The prognosis isn’t good. Emmett could die from something as benign as a cold. Few children with his condition live long past the age of 7.
What’s frustrating for Monaco is that in 2015 there was a bill in Salem to include Krabbe disease in Oregon’s newborn screening test.
“If we had screened him at birth, we could have treated him at birth and he would have had a much better outcome,” Monaco said.
Mother of two Tammy Wilson pushed for legislative changes in 2015. Her eldest son died of Krabbe. As a result she had her youngest tested and treated for Krabbe.
Healthy and happy, that son held up a picture of his brother for lawmakers as Wilson spoke at a recent public hearing.
“We failed as a society, a legislature, a government,” Wilson told lawmakers. “We failed our children and now it’s time to act, and fix what we can so easily do.”
Currently Oregon tests for 54 different disorders, which may seem like a lot. But the U.S. Department of Health and Human Services recommends states check for 58. And some states, like Tennessee, check for 70.
Rep. Mitch Greenlick, D-Portland, blocked the 2015 version of the bill because it dealt only with Krabbe, rather than addressing the whole system of adding diseases to the test.
“What I was really hoping for was the development of a process that would guide us in the right direction,” Greenlick said.
House Bill 2563 would add Krabbe to the list of diseases checked. It would also include all the federally recommended tests in Oregon’s program and establish a new advisory board within the Oregon Health Authority. That board would make recommendations about adding diseases as new treatments are developed and early diagnosis becomes more important.
Greenlick thinks the inclusion of the new advisory board should help HB 2563 pass this time.
“I’m pretty confident about it,” he said.
Retired teacher, Rep. Susan McLain, D-Hillsboro, is sponsoring the new bill. She heard the 2015 version died because it only focused on Krabbe, and because the state laboratory didn’t want diseases added one-by-one via legislative bill.
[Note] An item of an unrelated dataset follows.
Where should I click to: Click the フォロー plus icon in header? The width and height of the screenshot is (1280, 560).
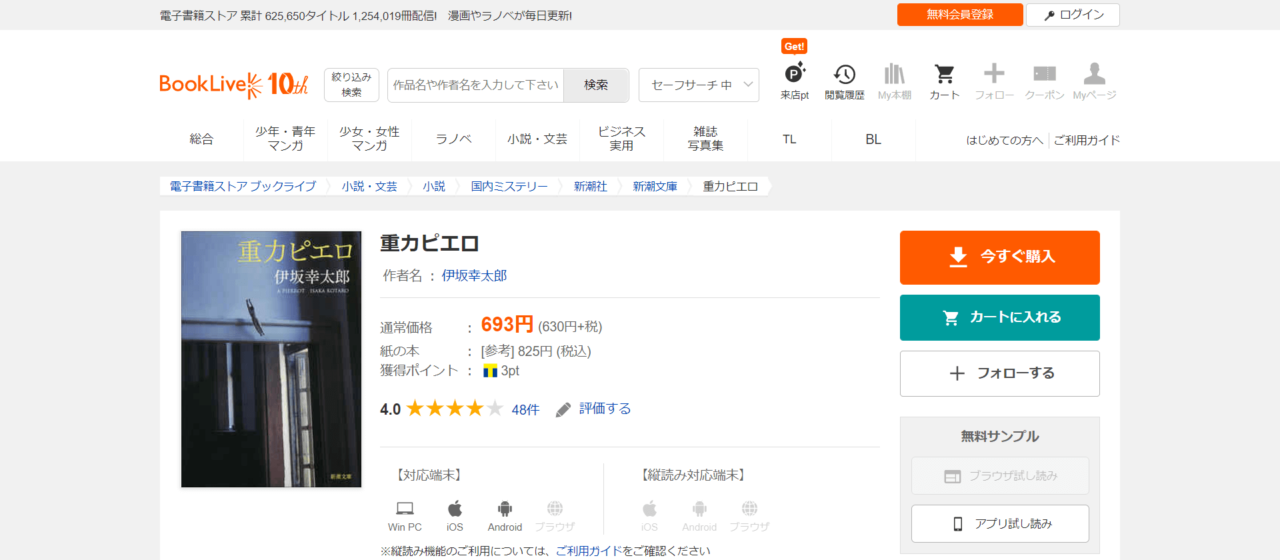pos(994,80)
She said HB 2563 gets around that opposition by creating the new system for adding diseases.
“Where all of a sudden there was new information, or new science, or there were new types of genetic testings and solutions and cures being found, that we could get those added as tests for our newborns,” McLain said.
She estimates it’ll increase the cost of the test from about $80 to maybe $120. And the state would have to find $64,000 to pay for the new advisory board. But in the context of health care bills, she thinks that’s acceptable.
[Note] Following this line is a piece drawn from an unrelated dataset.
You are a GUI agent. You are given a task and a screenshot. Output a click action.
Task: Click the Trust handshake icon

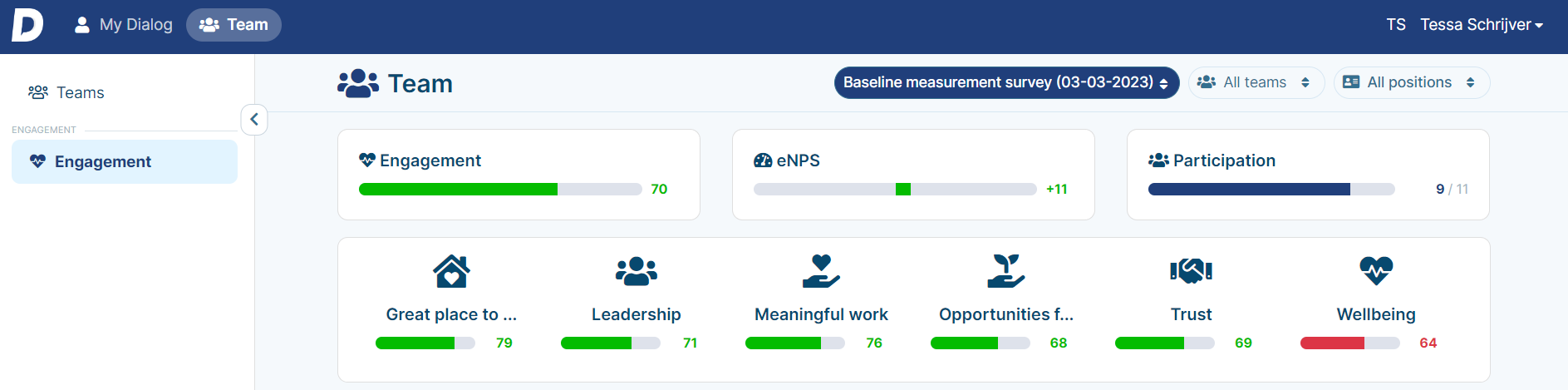pyautogui.click(x=1191, y=270)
“I think that that is a reasonable request,” McLain said.
Dr. Joanne Kurtzberg, from Duke University Medical Center, says Oregon would do well to set up a new system for adding diseases to the screening test, in light of innovation in health care research.
“The pace that the therapies are being developed has been accelerated greatly over the last few years. So it’s to be expected that there’ll be novel therapies emerging,” Kurtzberg said.
The Oregon Health Authority declined to comment on the bill. But before it has even passed, the agency is already recruiting people for the new advisory board.